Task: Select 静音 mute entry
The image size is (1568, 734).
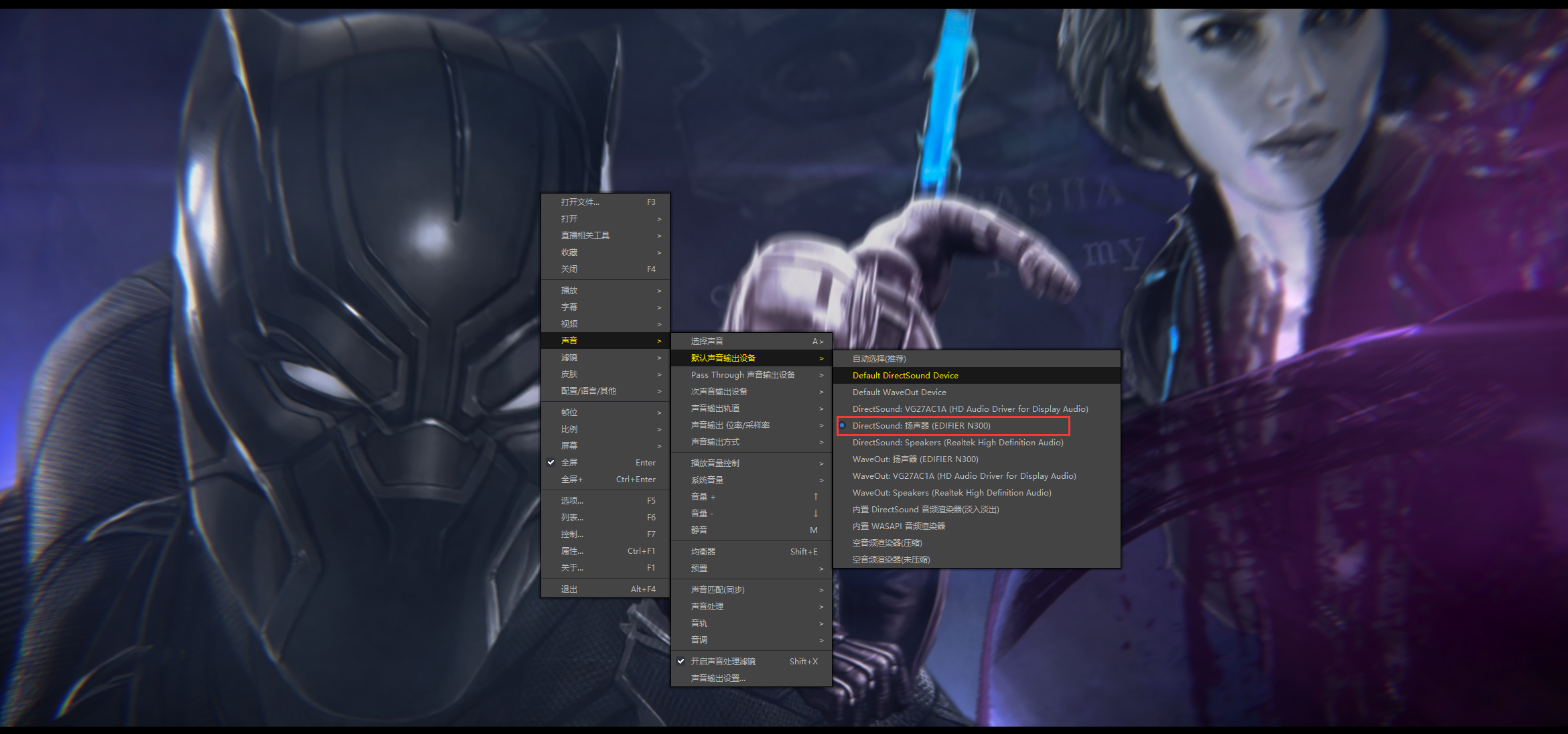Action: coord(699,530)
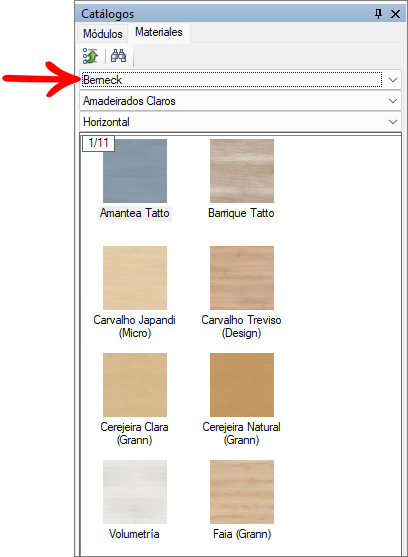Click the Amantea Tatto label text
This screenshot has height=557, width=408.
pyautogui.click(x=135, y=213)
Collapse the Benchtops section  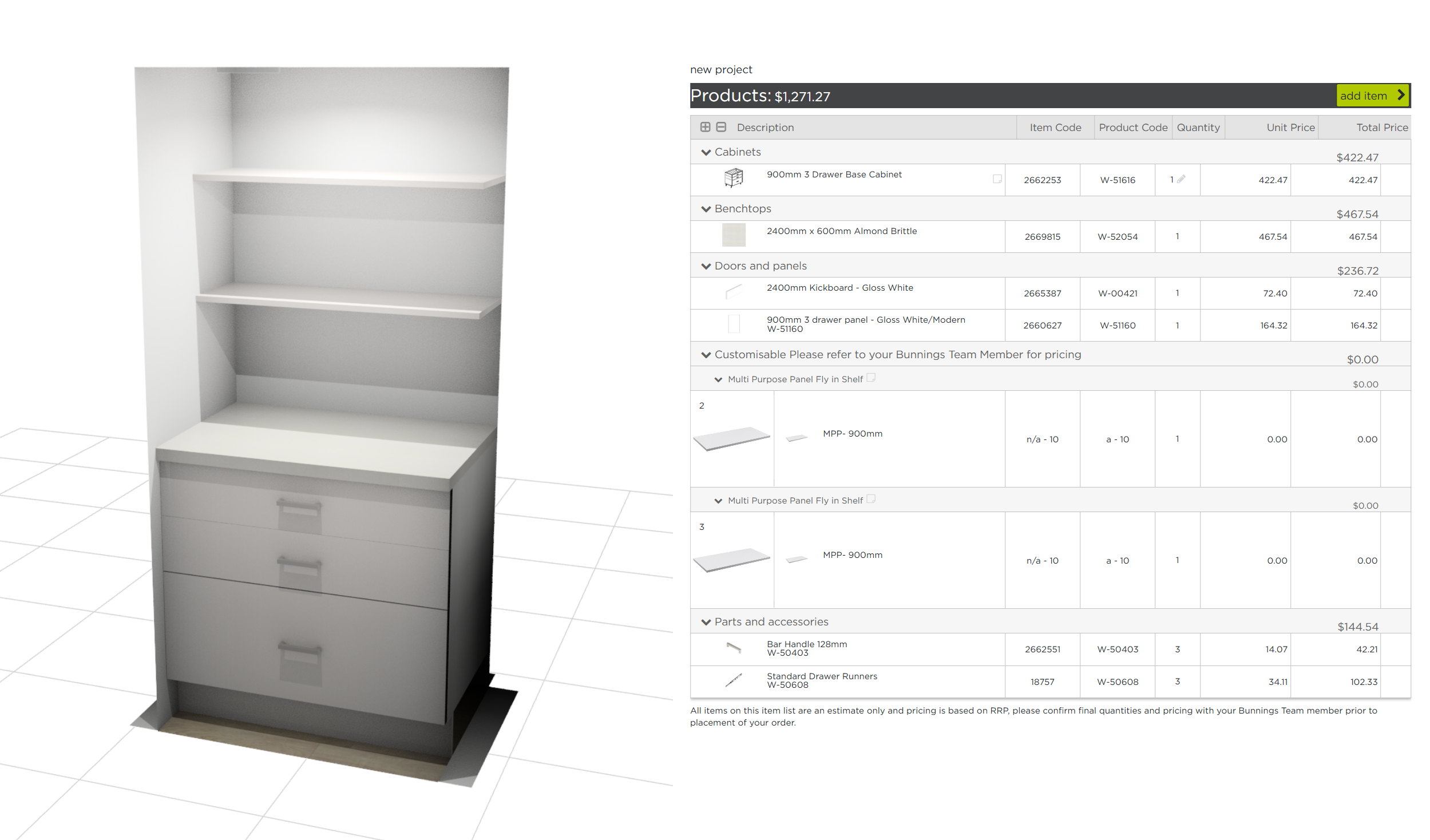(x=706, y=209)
:::::
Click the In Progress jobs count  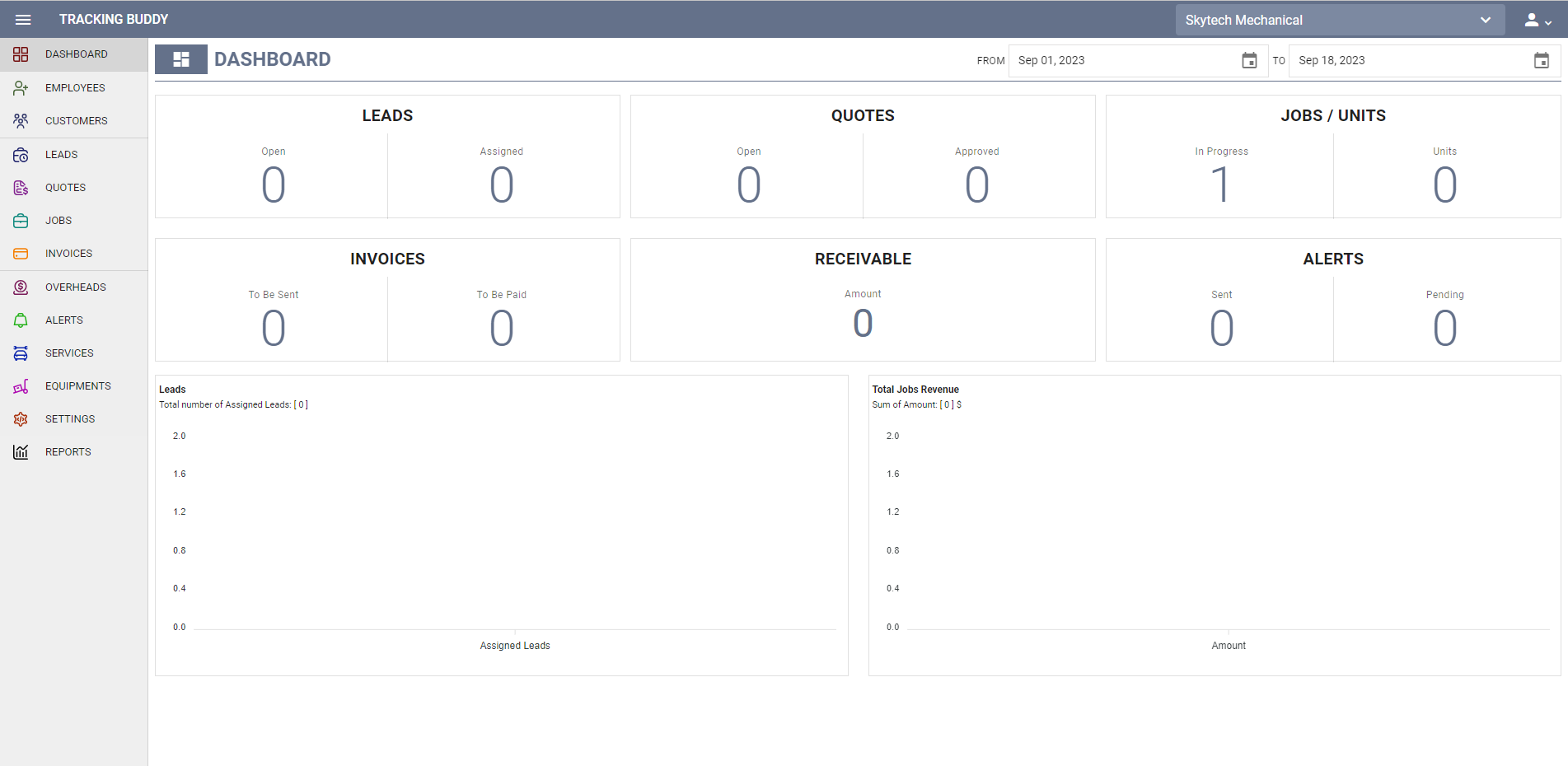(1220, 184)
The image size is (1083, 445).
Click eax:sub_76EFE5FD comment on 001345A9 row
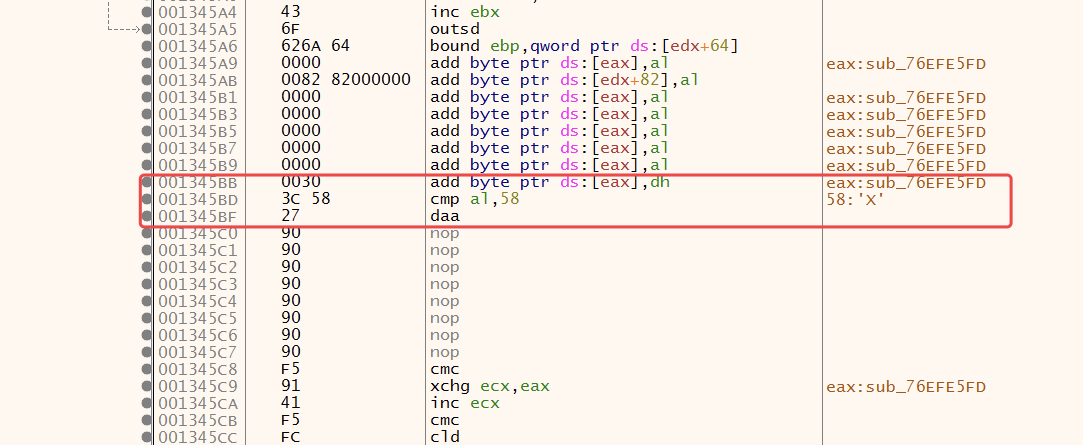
:::::
What is asked: Find each line in the data above that contains the string "size", matching uppercase and lowercase exactly, and copy those lines.

Response for this exercise:
The image size is (1568, 734).
The image size is (1083, 445).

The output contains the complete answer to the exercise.